Bernhard Peter
Galerie: Photos schöner alter Wappen Nr. 1850
Leonberg (Landkreis Böblingen)

Grabdenkmäler der Leonberger Stadtkirche: Justina Dreher

Dieses Epitaph befindet sich in der Vorhalle der Leonberger Stadtkirche, an der Südwestecke. Es ist für Justina Dreher, geb. 1517, gest. 8.1.1581. Die Verstorbene kniet im Halbprofil nach optisch rechts gewandt vor einem Gekreuzigten. Ihre beiden aus reich gefälteltem Gewand hervorkommenden Hände hat sie zum Gebet zusammengelegt. Eine eng gefältelte Krause über steifem Kragen umgibt den Hals. Am Fuß des Kreuzes liegen Knochen und ein Totenschädel. Zu beiden Seiten verläuft ein Ornamentband, und oben sind drei Wappenschilde nebeneinander angebracht.

 

Die Inschrift im halbkreisförmigen Aufsatz lautet: "ANNO DOMINI 1581 DEN 8. TAG IANVARII STARB DIE ERNTVGENTSAM FRAW IVSTINA WEILAND DER ERNHAFFTEN VND FÜRNEMEN HANSEN ENGELHARTS VND HANSEN AICHMANS BEIDER VNDERVÖGTS ALHIE SELIGER GEDECHTNVS HINDERLASNE WITIB DEREN GOT GNEDIG SEIN WÖLE AME(N)."

Das Wappen der Verstorbenen selbst befindet sich in der Mitte zwischen den beiden Wappen ihrer beiden Ehemänner. Justinas Familie Dreher führte erst in Blau eine auf fünf (2:3) grünen Kugeln stehende, goldene, doppelbauchige Kanne mit Ausguß. Das Wappen wird beschrieben im Siebmacher Band: WüA Seite: 40 Tafel: 31. Die hier nicht dargestellte Helmzier war auf gekröntem Helm mit blau-silbernen Decken die goldene, doppelbauchige Kanne mit Ausguß zwischen zwei silbern-blau übereck geteilten Büffelhörnern, so nach dem Rumohrschen Wappenbuch ("Dreer v.
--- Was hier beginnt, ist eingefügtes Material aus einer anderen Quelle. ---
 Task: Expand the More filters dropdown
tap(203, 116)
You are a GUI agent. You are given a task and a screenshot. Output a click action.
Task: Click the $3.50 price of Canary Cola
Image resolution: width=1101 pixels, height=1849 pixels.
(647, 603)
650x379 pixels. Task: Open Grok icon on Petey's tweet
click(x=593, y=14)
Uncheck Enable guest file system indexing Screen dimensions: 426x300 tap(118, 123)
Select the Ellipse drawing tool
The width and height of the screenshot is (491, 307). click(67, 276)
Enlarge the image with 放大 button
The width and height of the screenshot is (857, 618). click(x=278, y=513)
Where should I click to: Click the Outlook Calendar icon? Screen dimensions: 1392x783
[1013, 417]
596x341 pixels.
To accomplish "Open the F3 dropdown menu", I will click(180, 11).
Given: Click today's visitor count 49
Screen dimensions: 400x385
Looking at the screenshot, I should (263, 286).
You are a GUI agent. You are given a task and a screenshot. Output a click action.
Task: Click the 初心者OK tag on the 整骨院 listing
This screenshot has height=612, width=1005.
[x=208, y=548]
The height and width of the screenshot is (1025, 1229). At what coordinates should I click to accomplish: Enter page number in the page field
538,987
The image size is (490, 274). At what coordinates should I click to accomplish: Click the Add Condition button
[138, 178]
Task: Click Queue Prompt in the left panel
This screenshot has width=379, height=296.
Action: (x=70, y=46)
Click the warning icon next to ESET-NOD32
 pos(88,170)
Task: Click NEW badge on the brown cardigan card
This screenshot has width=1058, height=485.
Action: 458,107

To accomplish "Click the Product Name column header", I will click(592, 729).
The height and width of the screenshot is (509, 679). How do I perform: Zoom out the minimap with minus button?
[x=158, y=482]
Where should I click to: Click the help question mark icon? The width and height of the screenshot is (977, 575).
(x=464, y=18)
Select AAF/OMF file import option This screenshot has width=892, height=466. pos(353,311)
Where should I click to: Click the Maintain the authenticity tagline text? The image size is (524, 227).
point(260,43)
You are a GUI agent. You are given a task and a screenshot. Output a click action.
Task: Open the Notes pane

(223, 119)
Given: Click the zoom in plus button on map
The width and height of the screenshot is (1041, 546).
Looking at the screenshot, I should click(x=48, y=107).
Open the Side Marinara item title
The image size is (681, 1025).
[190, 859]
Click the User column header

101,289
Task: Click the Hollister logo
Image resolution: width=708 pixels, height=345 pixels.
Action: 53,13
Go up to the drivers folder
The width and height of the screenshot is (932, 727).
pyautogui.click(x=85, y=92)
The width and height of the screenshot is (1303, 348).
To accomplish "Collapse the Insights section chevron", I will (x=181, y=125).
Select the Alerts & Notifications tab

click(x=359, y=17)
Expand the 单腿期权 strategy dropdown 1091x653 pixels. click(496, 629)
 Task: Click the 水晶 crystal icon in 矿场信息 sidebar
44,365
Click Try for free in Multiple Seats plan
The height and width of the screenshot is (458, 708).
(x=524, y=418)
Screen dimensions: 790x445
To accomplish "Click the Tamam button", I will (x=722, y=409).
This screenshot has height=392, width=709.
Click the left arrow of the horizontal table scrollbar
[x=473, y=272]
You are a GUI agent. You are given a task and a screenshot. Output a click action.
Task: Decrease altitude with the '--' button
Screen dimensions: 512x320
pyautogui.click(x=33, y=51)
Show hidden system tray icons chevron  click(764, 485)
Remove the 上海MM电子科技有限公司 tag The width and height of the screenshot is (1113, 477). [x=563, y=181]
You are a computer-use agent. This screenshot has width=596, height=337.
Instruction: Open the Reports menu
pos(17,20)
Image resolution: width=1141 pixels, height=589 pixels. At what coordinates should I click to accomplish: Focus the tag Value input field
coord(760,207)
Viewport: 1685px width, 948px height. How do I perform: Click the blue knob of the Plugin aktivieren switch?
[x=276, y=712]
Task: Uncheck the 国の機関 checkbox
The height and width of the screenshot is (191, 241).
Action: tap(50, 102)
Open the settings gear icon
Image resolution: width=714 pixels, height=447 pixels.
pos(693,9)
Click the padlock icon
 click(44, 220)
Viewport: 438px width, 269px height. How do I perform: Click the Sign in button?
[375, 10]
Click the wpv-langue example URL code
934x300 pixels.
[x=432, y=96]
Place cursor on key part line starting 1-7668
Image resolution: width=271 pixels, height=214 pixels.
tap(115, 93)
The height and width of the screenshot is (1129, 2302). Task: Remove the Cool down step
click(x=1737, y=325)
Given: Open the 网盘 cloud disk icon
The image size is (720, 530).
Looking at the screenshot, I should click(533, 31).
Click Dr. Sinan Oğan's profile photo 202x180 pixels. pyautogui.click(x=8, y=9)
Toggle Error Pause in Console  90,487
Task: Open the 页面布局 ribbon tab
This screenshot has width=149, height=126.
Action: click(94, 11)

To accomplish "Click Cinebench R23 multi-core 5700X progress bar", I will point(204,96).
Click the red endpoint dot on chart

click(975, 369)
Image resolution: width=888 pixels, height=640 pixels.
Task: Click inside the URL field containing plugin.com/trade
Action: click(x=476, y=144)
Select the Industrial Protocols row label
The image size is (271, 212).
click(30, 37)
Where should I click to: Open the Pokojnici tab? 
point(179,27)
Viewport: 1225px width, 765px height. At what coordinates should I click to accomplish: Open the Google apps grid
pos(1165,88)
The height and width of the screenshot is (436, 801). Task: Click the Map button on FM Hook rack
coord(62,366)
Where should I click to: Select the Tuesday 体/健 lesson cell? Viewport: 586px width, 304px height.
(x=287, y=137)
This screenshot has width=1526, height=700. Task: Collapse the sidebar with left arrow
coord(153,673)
Speyer"). Johann Drewer (= Dreher), württembergischer Amtmann zu Leonberg, hatte mit Diplom vom 18.2.1545 von Kaiser Karl V. zu Brüssel den rittermäßigen Adelsstand erhalten, der mit einer Wappenbesserung einherging. Im alten Siebmacher ist die neue farbliche Variante in den handschriftlichen Nachträgen zu sehen, die fünf Kugeln werden silbern angegeben, die Decken blau-golden, die Büffelhörner sind golden-blau übereck geteilt, ferner steht die Kanne auch im Kleinod auf den fünf Kugeln, und so wird das Wappen auch im Siebmacher Band: WüA Seite: 154 beschrieben.

Justina war die Tochter von Johannes (Hans) Dreher, Untervogt in Leonberg, und Lucia Volland. Der Vater war nach dem für die herzoglichen Schäfereien zuständigen Zahlmeister Martin Heusler der zweitreichste Mensch in Leonberg, denn 1544/45 wurde sein Vermögen mit der damals großen Summe von 4750 Gulden veranlagt. Besser kann man sich das vorstellen, wenn man es so ausdrückt: Martin Heusler und Hans Dreher nannten damit gemeinsam ca. ein Fünftel des Leonberger Gesamtvermögens ihr eigen.

Optisch links ist das Wappenbild ihres ersten Ehemannes Hans (Johann) Engelhardt (1520-23.6.1553) zu sehen. Es ist ein redendes Schildbild, denn es zeigt in Blau auf grünem Boden (Dreiberg) einen silberngekleideten Engel mit goldenen Flügeln, in der Rechten ein goldenes Kreuz, in der Linken eine goldene, doppelbauchige Kanne haltend. Das Wappen wird beschrieben im Siebmacher Band: Bg5 Seite: 74 Tafel: 84, nach den handschriftlichen Nachträgen zum Alten Siebmacher, hiernach die Farbangaben. Das Kleinod wiederholt das Schildbild. Mit dem aus Pforzheim stammenden Hans Engelhardt, den sie 1539 heiratete, hatte Justina eine Tochter, die ebenfalls Justina hieß, eine weitere Tochter namens Maria Margarete und zwei Söhne namens Christoph und Aristoteles. Hans Engelhardt wurde 1547 Nachfolger von Justinas Vater in der Position des Untervogtes zu Leonberg. Nach dem Tod ihres ersten Mannes lebte Justina ca. 20 Jahre lang als wohlhabende Witwe in Leonberg, ehe sie zum zweiten Mal vor den Traualtar trat.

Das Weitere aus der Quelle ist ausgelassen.